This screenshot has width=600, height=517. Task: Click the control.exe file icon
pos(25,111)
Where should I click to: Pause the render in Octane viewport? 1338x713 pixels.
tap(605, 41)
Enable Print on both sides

#####

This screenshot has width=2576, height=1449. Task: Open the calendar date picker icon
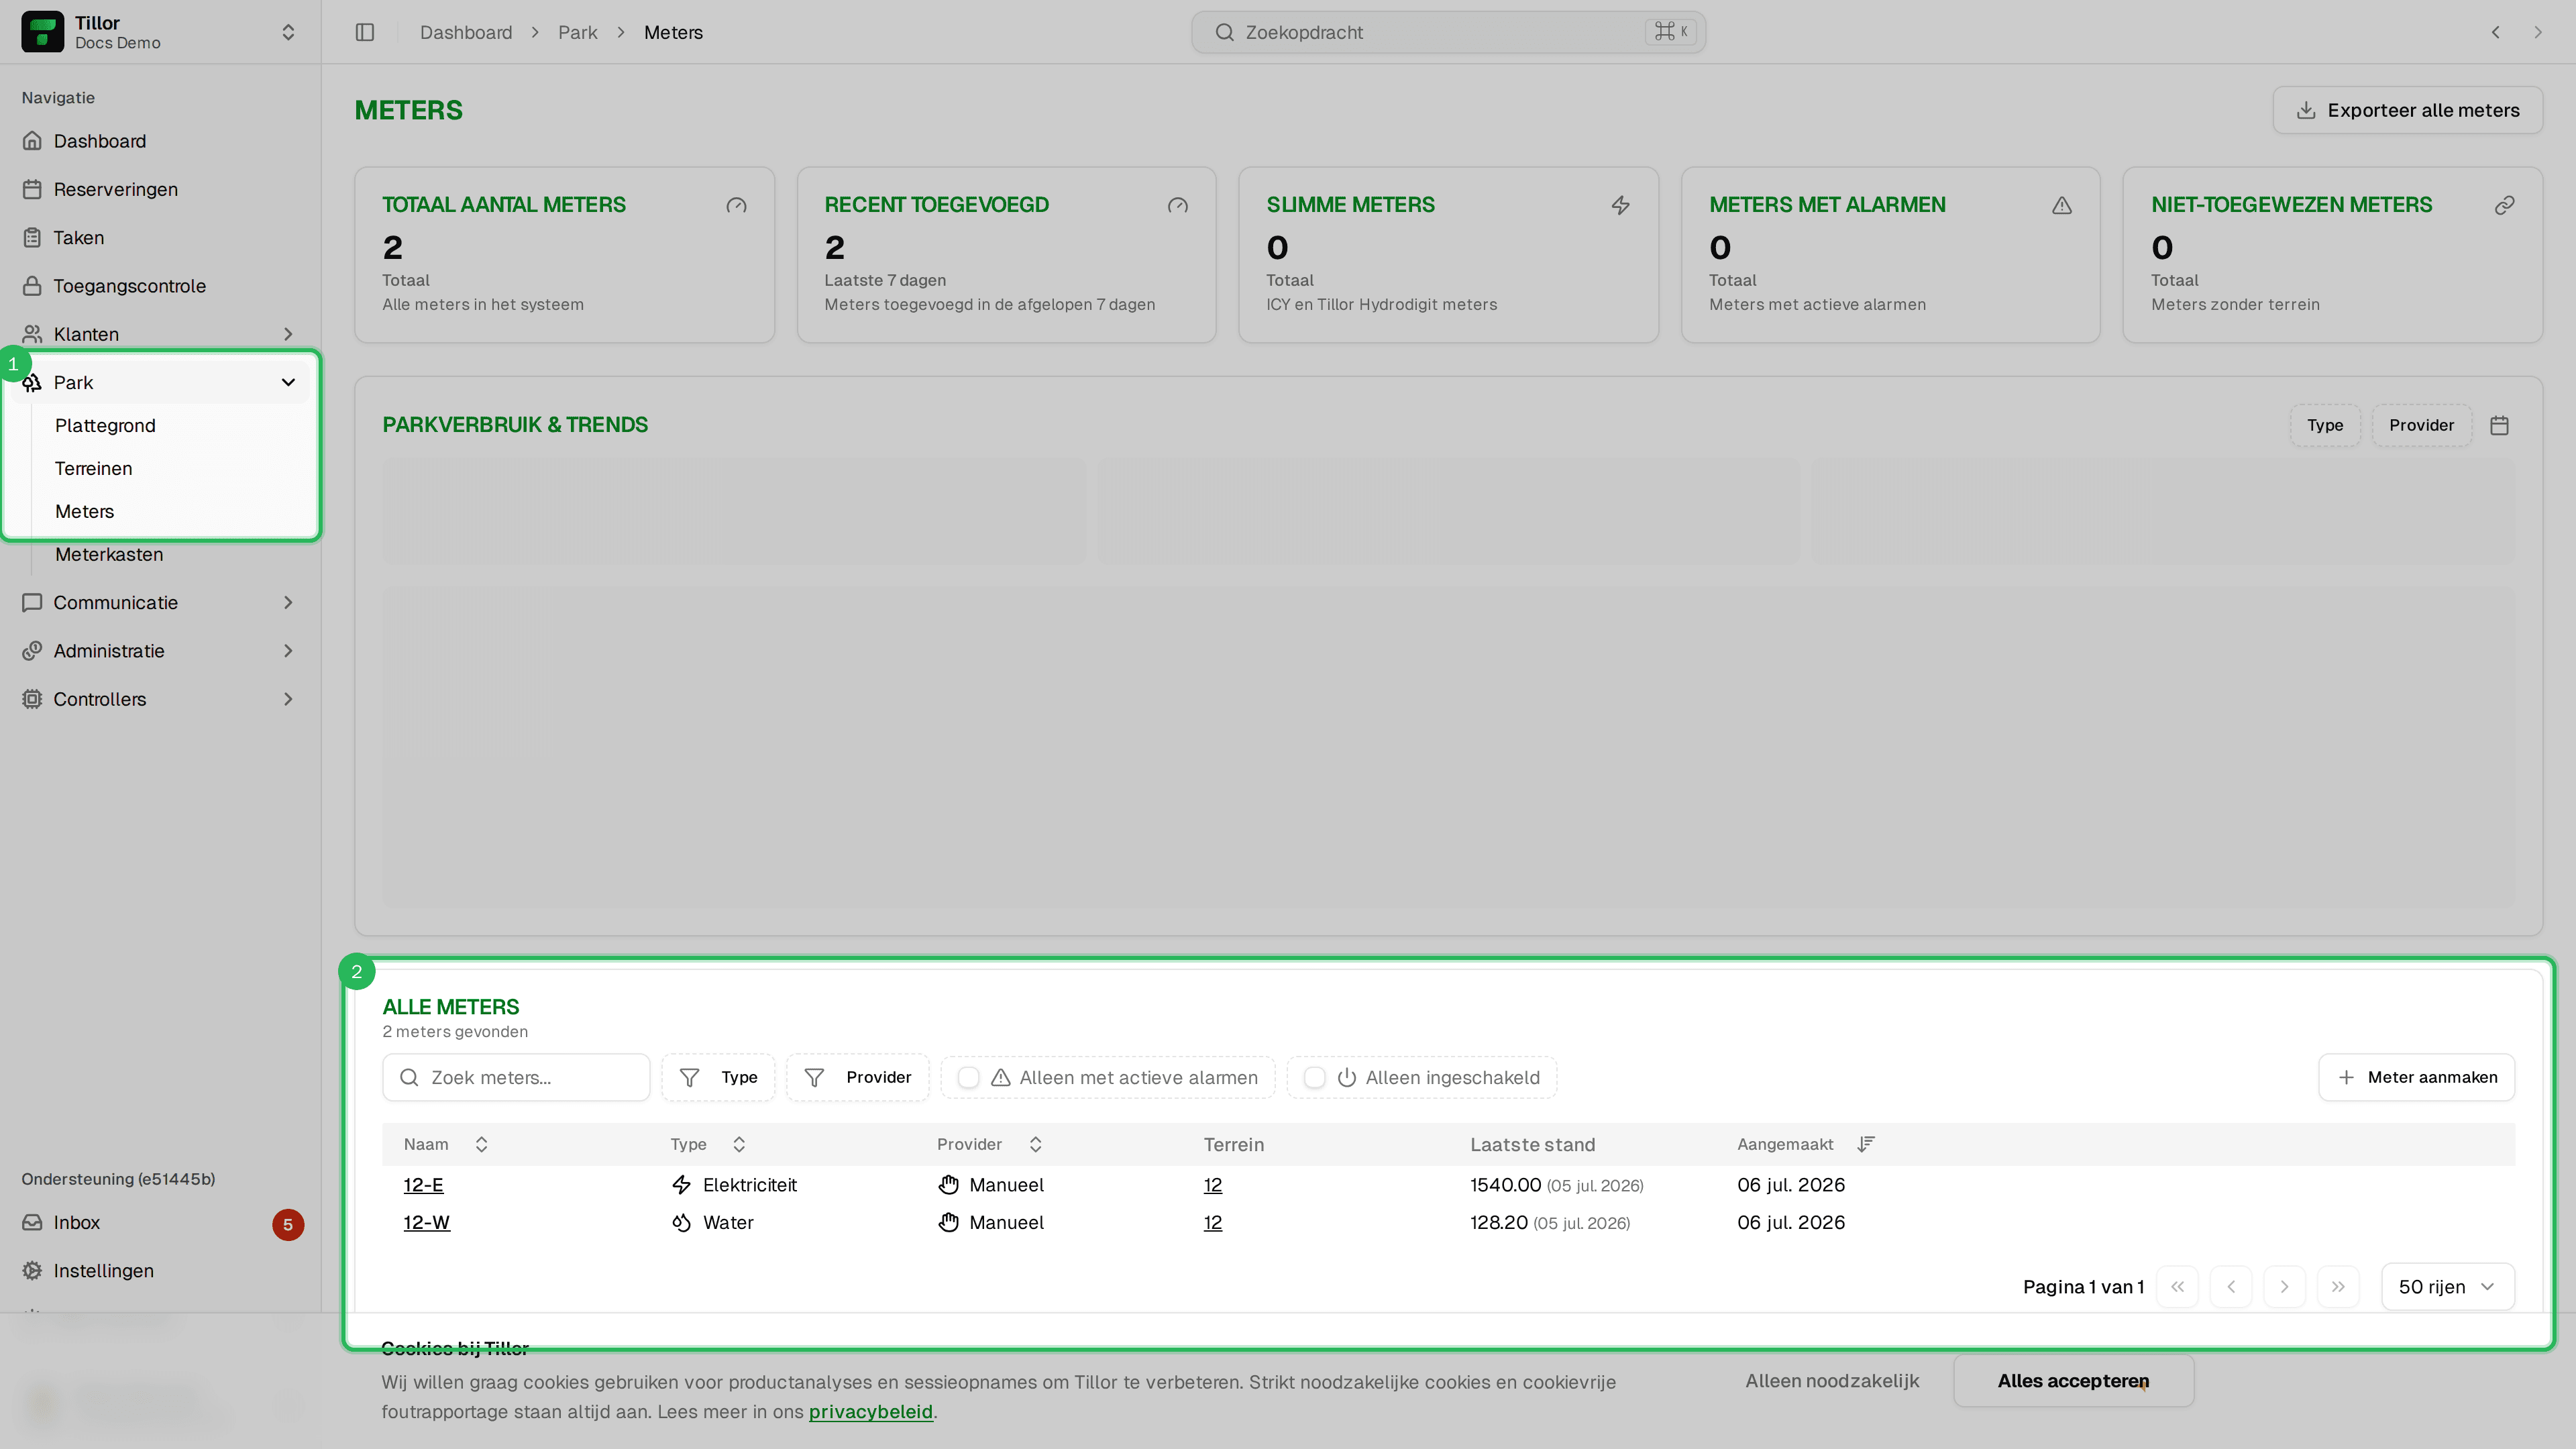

#####

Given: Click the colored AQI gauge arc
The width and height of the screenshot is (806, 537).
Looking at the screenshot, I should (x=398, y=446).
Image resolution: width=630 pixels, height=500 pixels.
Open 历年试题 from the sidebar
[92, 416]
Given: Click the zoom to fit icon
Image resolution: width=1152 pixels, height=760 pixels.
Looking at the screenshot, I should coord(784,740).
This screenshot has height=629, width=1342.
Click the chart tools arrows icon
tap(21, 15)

#####

◆ DIRECTIONS:
Above are the entries. Copy exactly the part that opens with the line containing "This screenshot has width=600, height=517." and closes with the line containing "Enable Print on both sides", and no more.

◆ RESPONSE TO THIS EXERCISE:
This screenshot has width=600, height=517. Task: Click the control.exe file icon
pos(25,111)
Where should I click to: Pause the render in Octane viewport? 1338x713 pixels.
tap(605, 41)
Enable Print on both sides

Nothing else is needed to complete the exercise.